People with cancer have a special perspective on uncertainty. The fears of cells – my cells, in my body – growing out of control is unlike other unknowns. We ask, half wanting and half not wanting to know: has it spread? Now everyone has a personal sense of what metastasis means on a global scale: “the spread of a disease-producing agency from the initial or primary site of disease to another part of the body.” (Merriam-Webster) Patient zero is the planetary cousin of the body part where cancer is first found.
Some cancers spread rapidly and are very hard to treat; others travel away from their initial site more slowly and can be harder or impossible to treat. Sound familiar now? Just like with our pandemic, the urgent questions focus on preventing, testing, stopping the rogue cells. And when all those efforts fail, even partially, we are left only with the option to contain the disease, the virus, until we know how to kill it.

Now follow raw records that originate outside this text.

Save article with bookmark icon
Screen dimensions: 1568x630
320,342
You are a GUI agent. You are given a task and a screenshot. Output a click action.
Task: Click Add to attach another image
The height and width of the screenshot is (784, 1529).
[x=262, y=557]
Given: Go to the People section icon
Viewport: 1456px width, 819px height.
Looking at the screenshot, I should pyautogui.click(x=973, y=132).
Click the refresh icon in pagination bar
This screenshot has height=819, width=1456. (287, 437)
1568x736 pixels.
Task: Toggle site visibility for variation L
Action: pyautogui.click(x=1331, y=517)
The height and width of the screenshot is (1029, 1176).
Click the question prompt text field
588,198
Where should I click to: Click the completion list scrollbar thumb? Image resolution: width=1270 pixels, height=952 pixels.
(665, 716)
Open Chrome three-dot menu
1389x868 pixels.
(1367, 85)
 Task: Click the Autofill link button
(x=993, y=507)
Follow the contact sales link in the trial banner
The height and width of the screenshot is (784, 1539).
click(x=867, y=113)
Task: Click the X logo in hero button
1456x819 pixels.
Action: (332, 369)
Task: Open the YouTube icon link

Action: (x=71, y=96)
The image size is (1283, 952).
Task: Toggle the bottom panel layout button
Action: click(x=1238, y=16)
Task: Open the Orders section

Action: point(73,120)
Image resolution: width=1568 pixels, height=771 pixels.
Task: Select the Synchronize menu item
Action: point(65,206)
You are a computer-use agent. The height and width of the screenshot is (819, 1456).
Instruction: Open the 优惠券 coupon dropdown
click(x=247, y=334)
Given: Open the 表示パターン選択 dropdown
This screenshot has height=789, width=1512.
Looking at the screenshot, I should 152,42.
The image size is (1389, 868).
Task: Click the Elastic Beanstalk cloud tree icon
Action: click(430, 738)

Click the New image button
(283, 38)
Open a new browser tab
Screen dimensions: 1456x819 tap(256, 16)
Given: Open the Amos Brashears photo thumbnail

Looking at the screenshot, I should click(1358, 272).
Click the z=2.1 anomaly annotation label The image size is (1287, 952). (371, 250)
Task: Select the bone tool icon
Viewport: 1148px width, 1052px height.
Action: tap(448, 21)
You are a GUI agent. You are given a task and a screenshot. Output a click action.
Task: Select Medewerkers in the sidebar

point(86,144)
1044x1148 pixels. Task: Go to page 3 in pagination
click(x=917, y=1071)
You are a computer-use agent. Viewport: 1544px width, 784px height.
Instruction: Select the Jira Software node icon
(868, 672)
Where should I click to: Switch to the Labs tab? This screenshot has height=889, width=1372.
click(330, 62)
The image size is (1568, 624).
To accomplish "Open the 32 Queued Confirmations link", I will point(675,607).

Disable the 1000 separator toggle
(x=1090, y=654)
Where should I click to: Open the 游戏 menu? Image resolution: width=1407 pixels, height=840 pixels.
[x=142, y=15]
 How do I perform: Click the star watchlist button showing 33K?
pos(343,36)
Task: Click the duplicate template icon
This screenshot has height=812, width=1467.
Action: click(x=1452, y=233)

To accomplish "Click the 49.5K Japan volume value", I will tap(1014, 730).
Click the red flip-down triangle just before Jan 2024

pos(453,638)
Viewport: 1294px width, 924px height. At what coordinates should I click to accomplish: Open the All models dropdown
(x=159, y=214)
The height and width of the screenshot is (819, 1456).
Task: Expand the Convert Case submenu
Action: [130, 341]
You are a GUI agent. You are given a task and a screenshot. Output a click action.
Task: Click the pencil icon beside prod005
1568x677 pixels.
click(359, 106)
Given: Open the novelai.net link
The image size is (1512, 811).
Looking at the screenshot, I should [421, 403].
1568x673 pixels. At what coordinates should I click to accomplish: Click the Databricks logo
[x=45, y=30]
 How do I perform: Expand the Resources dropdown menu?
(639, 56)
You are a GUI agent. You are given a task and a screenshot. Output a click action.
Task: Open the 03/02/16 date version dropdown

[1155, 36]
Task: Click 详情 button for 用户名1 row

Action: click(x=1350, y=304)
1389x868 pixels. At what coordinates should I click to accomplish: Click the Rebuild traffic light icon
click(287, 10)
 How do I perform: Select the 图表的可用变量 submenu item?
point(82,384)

Obviously, cancer is not contagious, but in both a pandemic and cancer, identification and early detection (or testing) are critical. Avoidance and denial don’t work; you cannot run away from either. There is no escape.
Invading viruses or rogue cells often move faster, or adapt more readily, than do the defenses a society or a person can muster. The ‘viral load’ of either can overwhelm a body part or — a cruise ship, an individual or a city. One starts small with an individual, a test result, that call from the doctor, when he pauses. In the case of the virus, we’ve all seen the graphs of exponential growth, spreading like wildfire.
Whether through lymph nodes or on doorknobs, Covid-19 and cancer both need transport to do maximum damage. But there is also a profound difference. With cancer, there is no direct connection between my choice to have surgery last week and your life this week. With Covid-19, however, there is with absolute certainty a connection between my choices and your life. The choices I make or don’t make – to stay home, to shop, to practice social distancing – can literally kill you or save your life. Individual choices have massive public consequences.
Responsibility and empathy are thus at the root of whether we either stop or keep spreading COVID-19. If I can truly put myself in your shoes, empathy, then I can take some responsibility for you when I make my choice whether to wear or not wear a mask.
And when we act responsibly, as individuals or organizations, we stand against what economists call ‘externalities.’ There are two types. When a company up-river pollutes the water so badly that the farmer down-river cannot use it to water crops, it places an unreasonable burden on the farmer. The other kind of externality uses time rather than place (up- or down-river) to shift the burden. I bury my hazardous waste, knowing that at some time in the future someone else will have to deal with it.
Someone, somewhere, some time, always pays the bill. And the cost of waiting can be very high. We each thus have a choice to make; either we take responsibility now or we ‘pass it on.’ Literally.
Taking even a smidgeon of responsibility for others is the essence of the social contract. Now that means washing hands and staying home. If we don’t take responsibility for one another, then only the fittest survive. And what is that if not triage? None of us want to live under the terms of that social contract.